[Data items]
___
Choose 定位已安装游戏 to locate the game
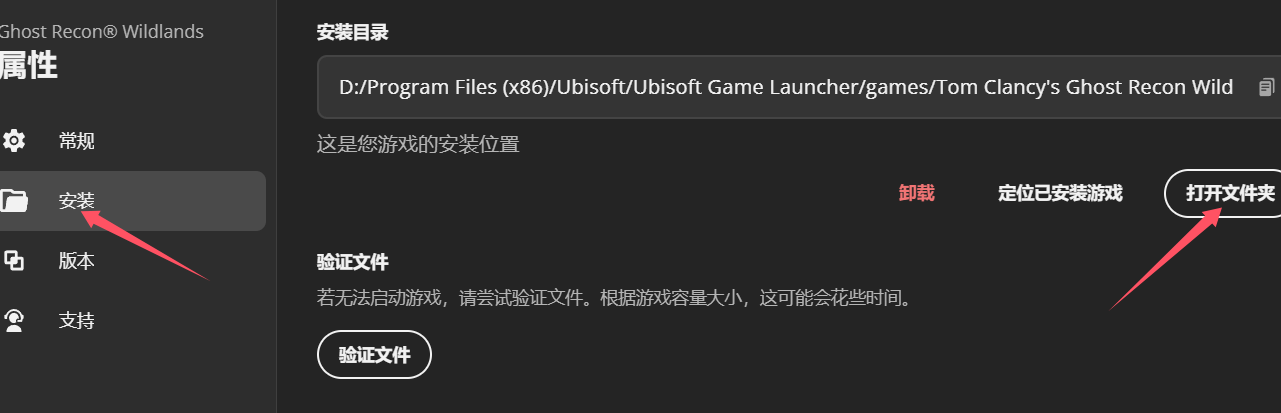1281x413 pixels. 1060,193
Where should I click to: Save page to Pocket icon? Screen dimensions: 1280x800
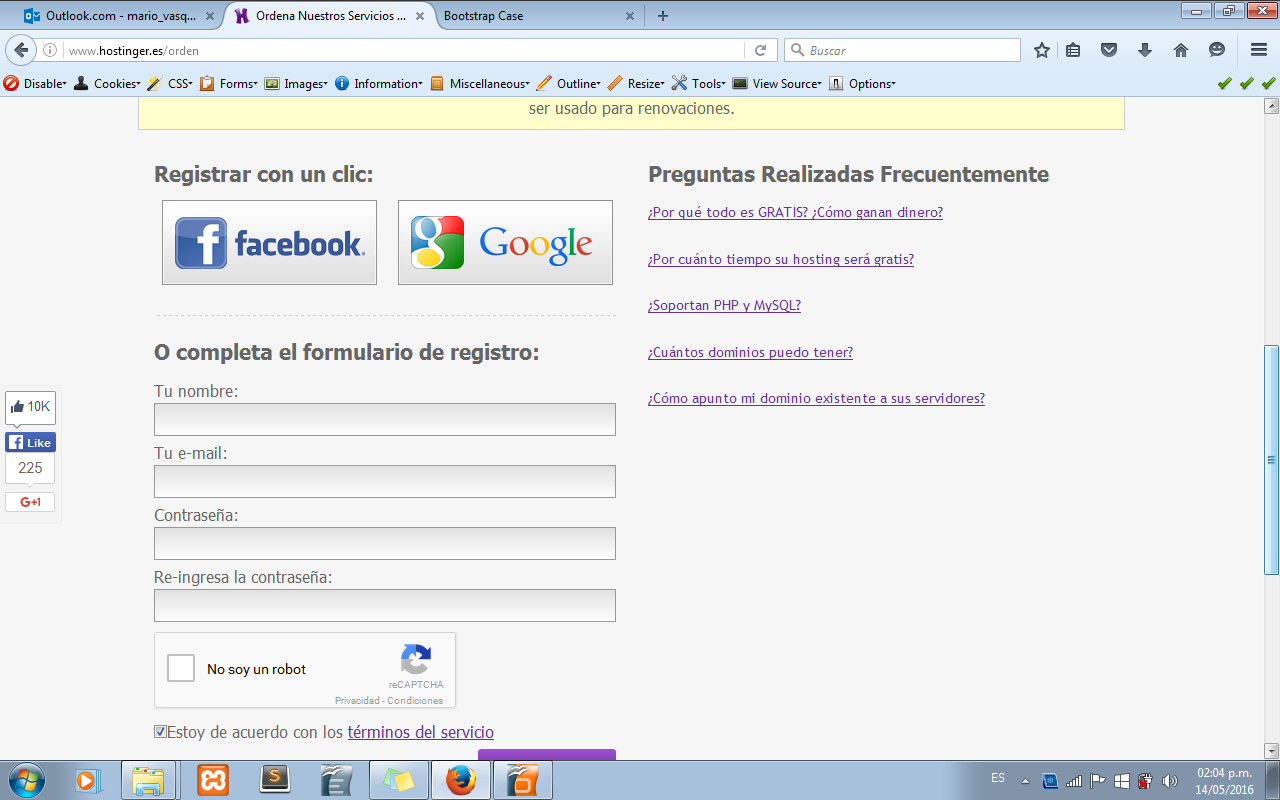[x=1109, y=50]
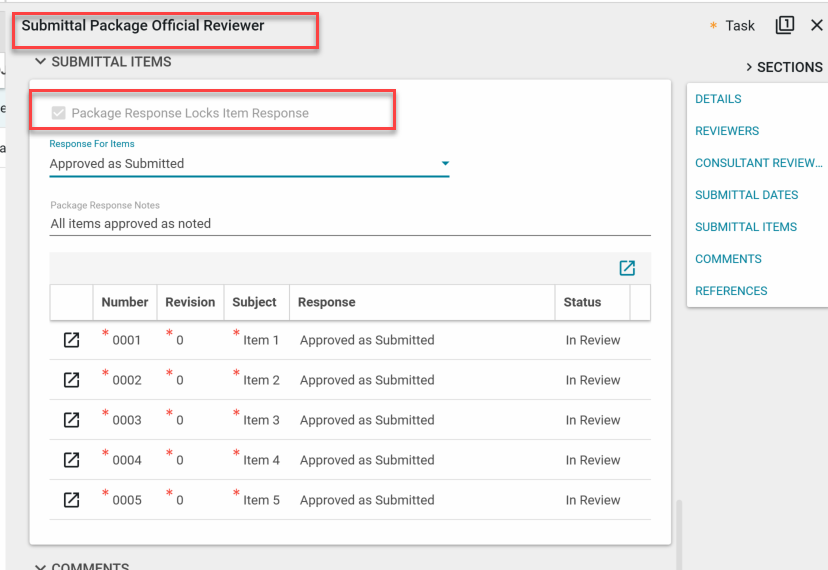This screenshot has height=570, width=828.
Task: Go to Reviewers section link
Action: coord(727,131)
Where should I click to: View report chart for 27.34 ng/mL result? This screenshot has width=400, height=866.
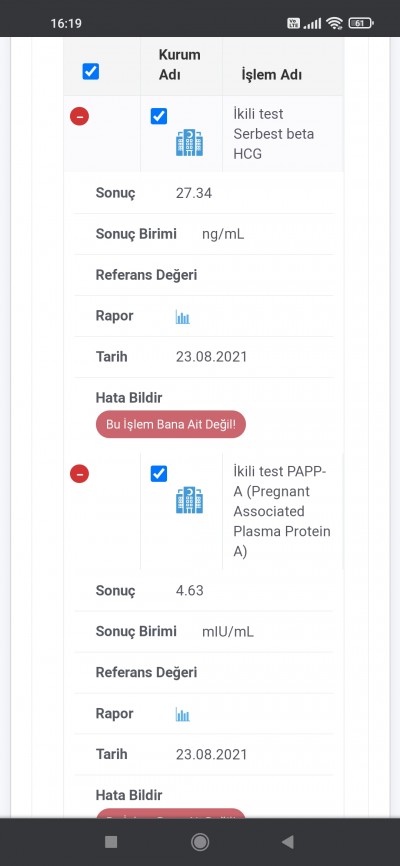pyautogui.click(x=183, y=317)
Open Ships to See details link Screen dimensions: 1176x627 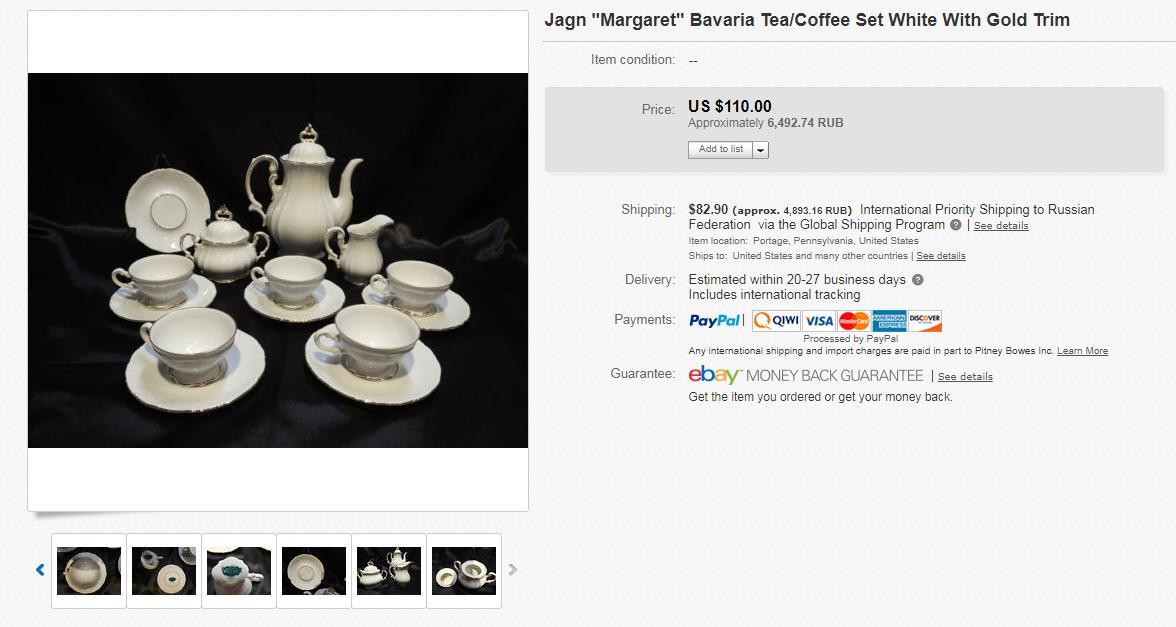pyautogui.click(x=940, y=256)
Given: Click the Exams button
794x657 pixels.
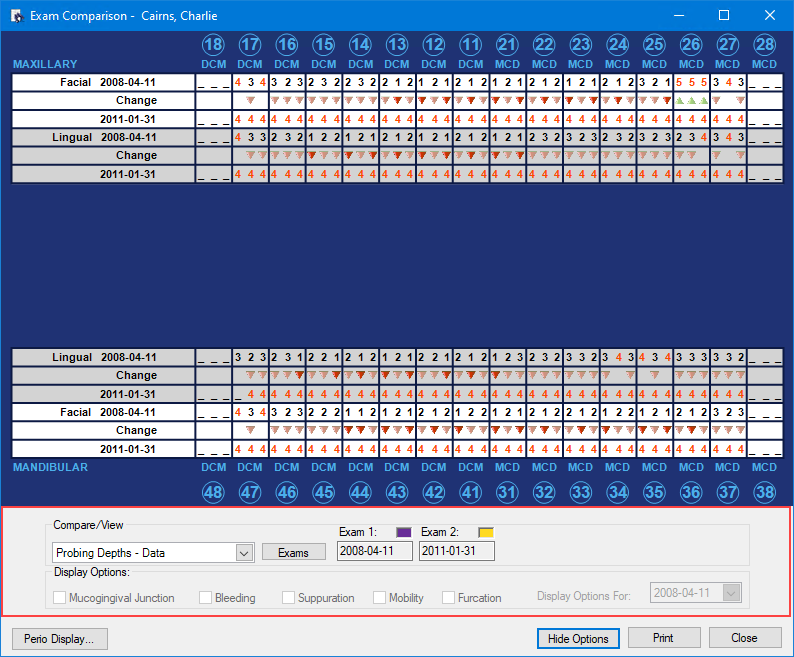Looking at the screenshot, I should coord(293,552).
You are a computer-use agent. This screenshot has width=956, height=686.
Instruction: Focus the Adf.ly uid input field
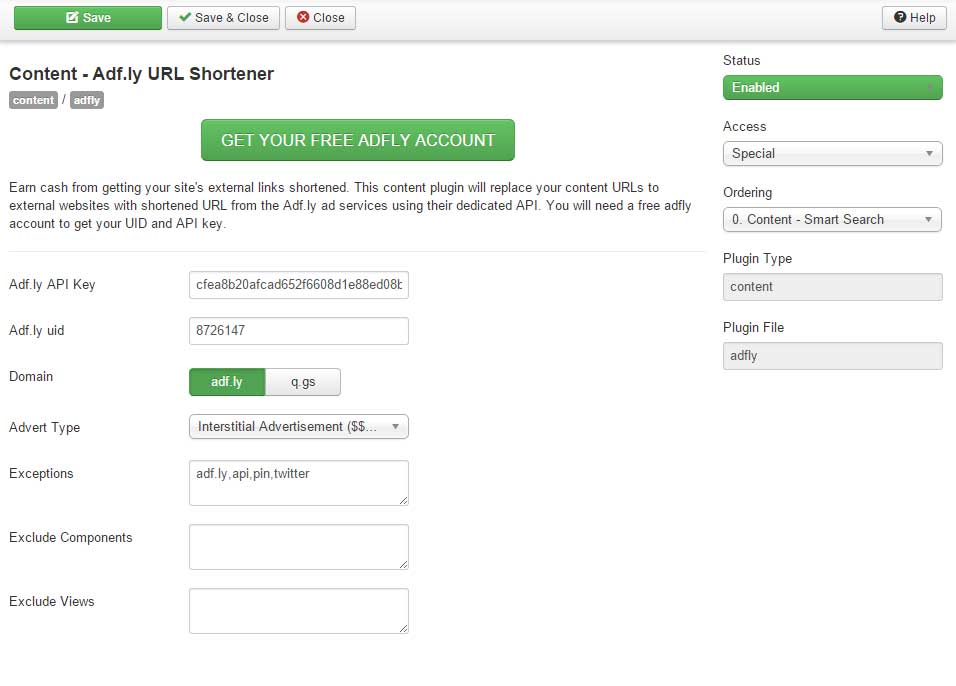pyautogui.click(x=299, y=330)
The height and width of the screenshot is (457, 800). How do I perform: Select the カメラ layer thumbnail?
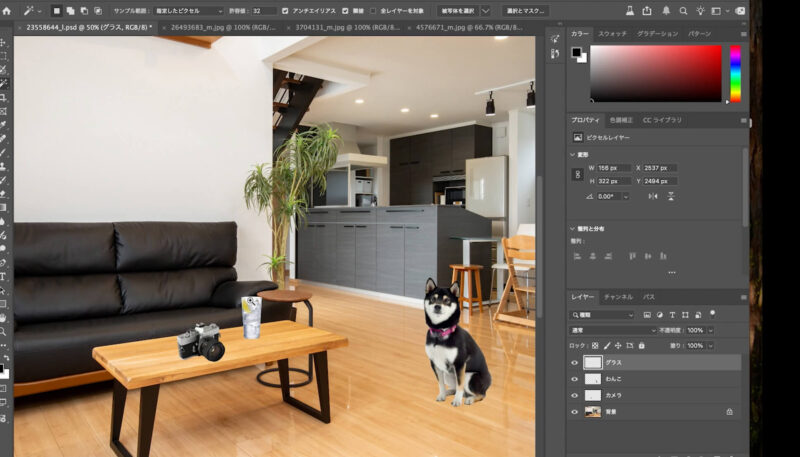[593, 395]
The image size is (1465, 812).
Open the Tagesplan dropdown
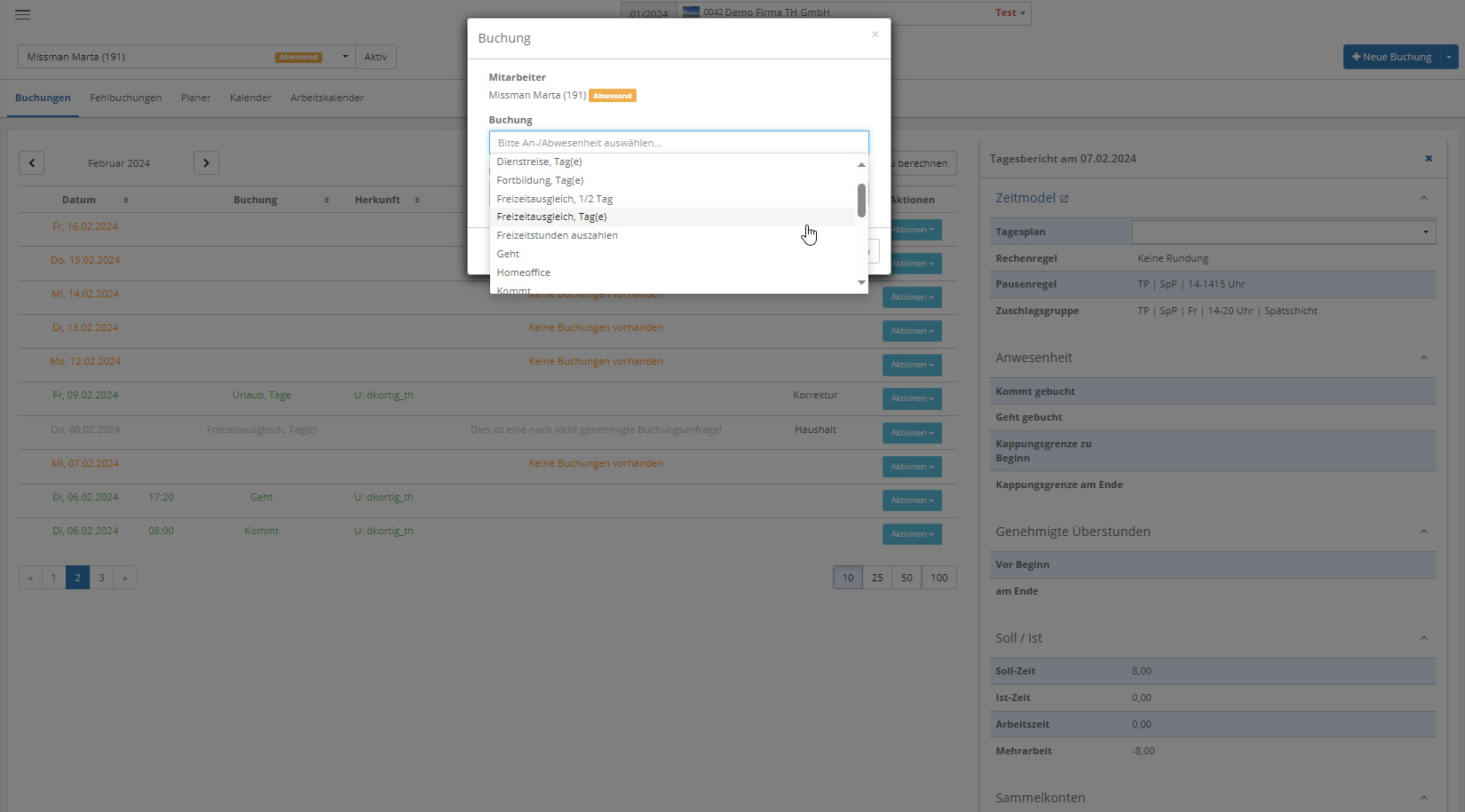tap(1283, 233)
___
• How to complete this task
Exactly restate the lines from the one holding "The image size is (1465, 812)." to the final line of the records above, including both and excluding pictures.

• Answer space
The image size is (1465, 812).
Open the Tagesplan dropdown
tap(1283, 233)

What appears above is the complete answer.